If, upon reflection, you think you have a valid beef with your attorney, first talk to him or her about the problem. Lawyers depend on their legal fees to earn a living, so most attorneys are motivated to do a good job and make their clients happy. Explain why you're dissatisfied, and tell the attorney what will make you a happy customer.

If you're still dissatisfied after having that conversation, then consider changing attorneys. With about 1.3 million attorneys in the U.S. as of 2015 (according to American Bar Association statistics), chances are you'll find someone you're happy with.

Steps to Take to End Your Lawyer's Representation of Your Case

Once you've definitely decided to change attorneys, there are still a few things you should do before notifying him or her of the change.

Review the written agreement or contract you might have with the attorney, sometimes called a retainer agreement. Does it address the steps to be taken to terminate the relationship? You'll want to understand the parameters of that contract as you go about changing lawyers. Your new attorney may also want to see a copy of that agreement, along with all of the files your current lawyer maintains.

Also, meet with other attorneys to explain the situation. This minimizes the delay in switching attorneys. It also ensures that you're able find good legal representation before you fire your existing lawyer. Ask whether your new attorney will take responsibility for getting your files from your old attorney, or whether you should handle that.

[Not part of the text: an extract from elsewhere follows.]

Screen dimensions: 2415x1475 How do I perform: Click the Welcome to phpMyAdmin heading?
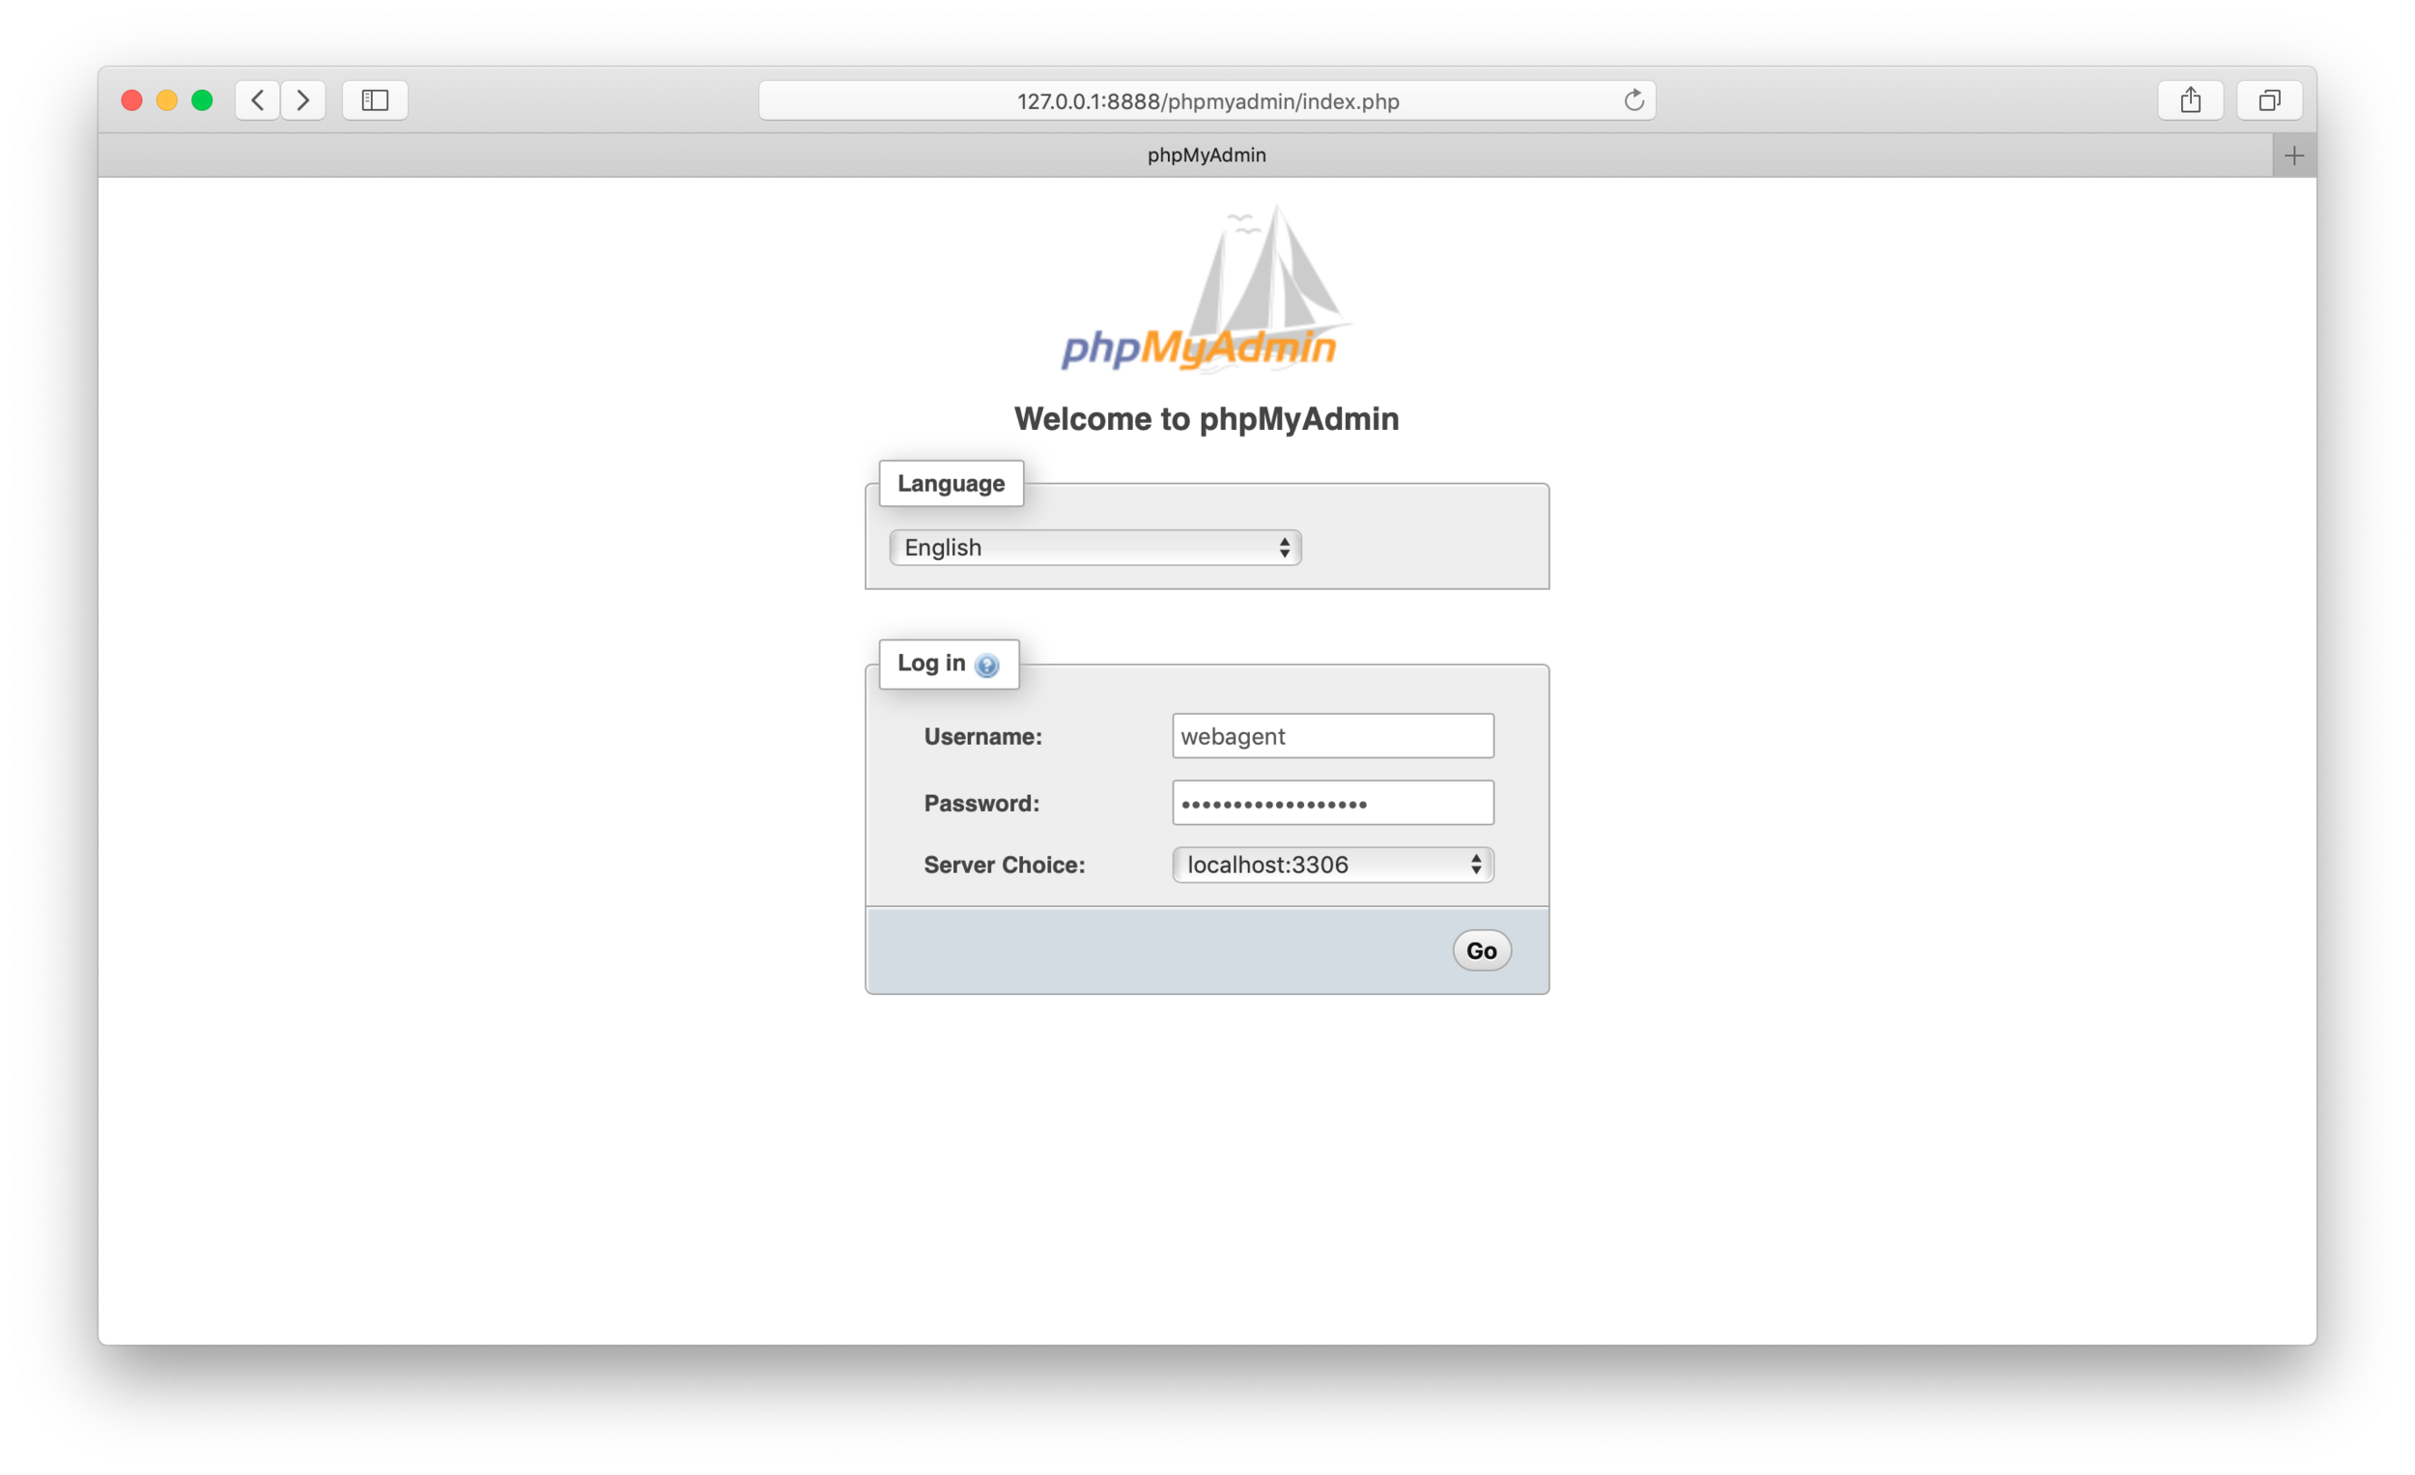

If you are a party to litigation, confirm that your new lawyer will notify the court as to your change in representation.

When you meet with new lawyers, don’t bad-mouth your old one. Remember, the legal community can be small, and you may be speaking about someone’s close friend or former colleague. State any problems in a calm, professional manner.

When you're ready to sever the relationship with your old lawyer, send a certified or registered letter that clearly states you are terminating the relationship, and that the lawyer is to cease working on any pending matters. Don't get into details about why you're firing the lawyer; it's not relevant.

In the letter, request all of your files. Or, if your new attorney is handling the transfer of files, ask your old lawyer to cooperate with your new lawyer in this respect. Set a deadline for handing over the files, and detail how you want to receive them.

If any fees were paid in advance and the work hasn't been done, ask for a refund of the fees. Also, ask for an itemized bill listing all pending fees and expenses. If yours is a contingency case, your new attorney will pay your old attorney from any money that you ultimately recover.

The process of changing attorneys can be stressful, but if maintaining a professional demeanor while dealing with your old attorney should make things go much more smoothly.